The upstream-vhost annotation sets the routing header the resolver expects. See NGINX Ingress integration and Request routing.

Apply the manifest:

kubectl apply -f target-deployment.yaml

Verify the target is running:

kubectl get pods -n target


2. Define an ElastiService

You turn scale-to-zero on for a workload by creating an ElastiService object: it points at your Kubernetes Service and scale target, defines Prometheus triggers, and (optionally) links a KEDA ScaledObject so KubeElasti can pause it while the workload is at zero. For a full walkthrough of every field and option, read the Configuration guide.

The manifest below matches the httpbin example from the previous step. Save it as elasti-service.yaml; you will apply it in the next section.

elasti-service.yaml
apiVersion: elasti.truefoundry.com/v1alpha1
kind: ElastiService
metadata:
  name: target-elastiservice
  namespace: target
spec:
  service: target-deployment
  minTargetReplicas: 1
  cooldownPeriod: 5
  scaleTargetRef:
    apiVersion: apps/v1
    kind: Deployment
    name: target-deployment
  triggers:
    - type: prometheus
      metadata:
        query: sum(rate(nginx_ingress_controller_requests{namespace="target", ingress="httpbin-ingress"}[1m])) or vector(0)
        serverAddress: http://kube-prometheus-stack-prometheus.monitoring.svc.cluster.local:9090
        threshold: "0.01"
  probeResponse:
    - method: GET
      path:
        type: PathPrefix
        value: /healthz
      response:
        status: 200
        body: '{"ok":true}'

If your ingress, load balancer, or platform sends health checks while the workload is at zero replicas, add probeResponse rules for those paths. Requests that match are served by the resolver and do not scale the deployment up.

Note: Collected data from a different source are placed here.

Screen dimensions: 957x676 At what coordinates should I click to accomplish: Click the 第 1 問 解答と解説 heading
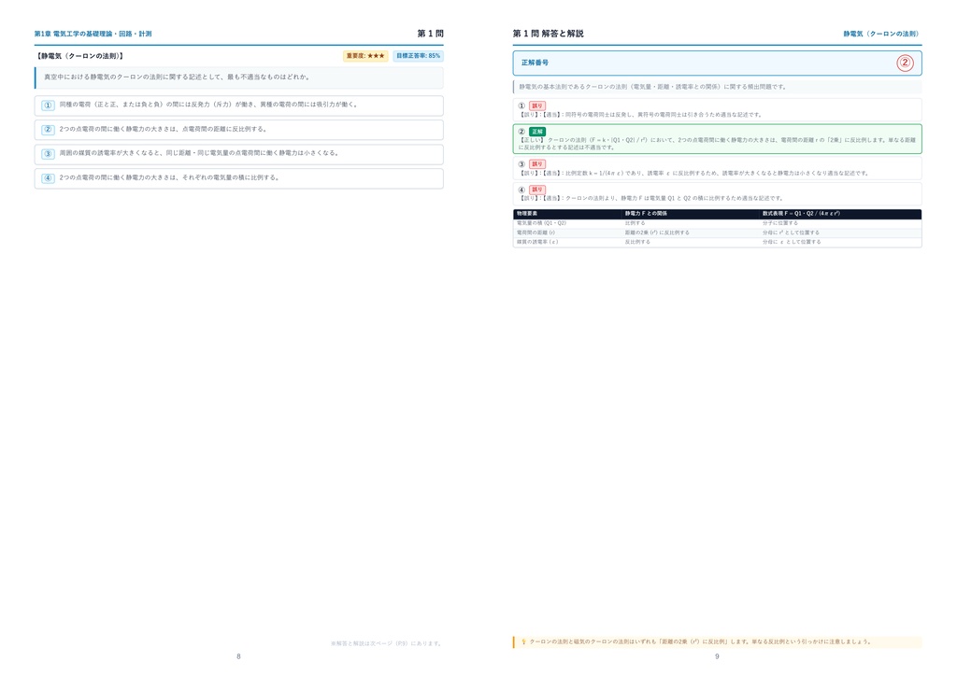point(548,35)
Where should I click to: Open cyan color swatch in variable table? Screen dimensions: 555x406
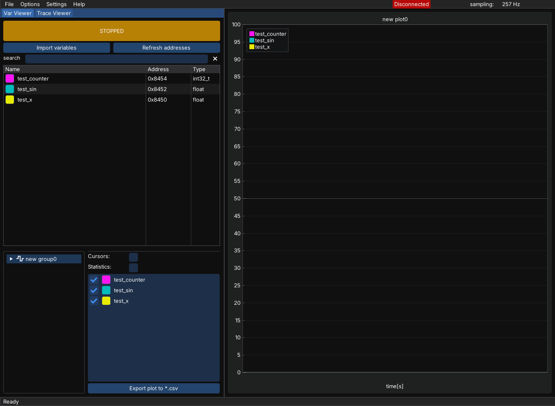coord(10,89)
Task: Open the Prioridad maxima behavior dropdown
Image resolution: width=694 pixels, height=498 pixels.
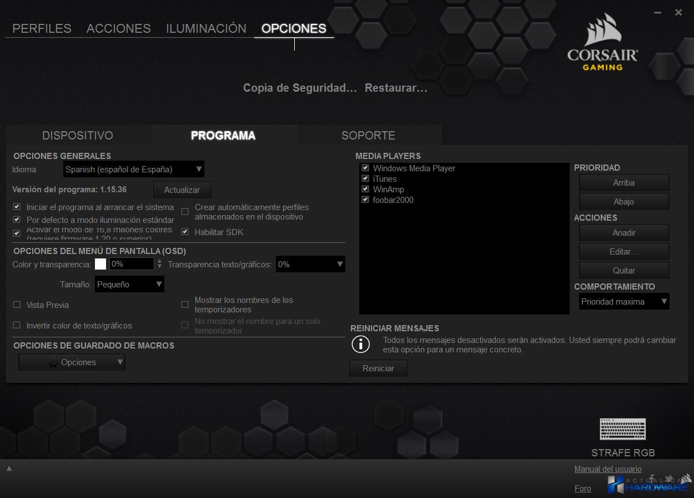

3. Apply the KubeElasti service configuration

Apply the configuration to your Kubernetes cluster:

kubectl apply -f elasti-service.yaml -n <service-namespace>

The pod will be scaled down to 0 replicas if there is no traffic.


4. Test the setup

Port-forward your edge Service to localhost (commands per integration):

Start a watch on the target deployment.

kubectl get pods -n <NAMESPACE> -w

Send a request to the service.

curl -v http://localhost:8080/httpbin

You should see the pods being created and scaled up to 1 replica. A response from the target service should be visible for the curl command. The target service should be scaled down to 0 replicas if there is no traffic for cooldownPeriod seconds.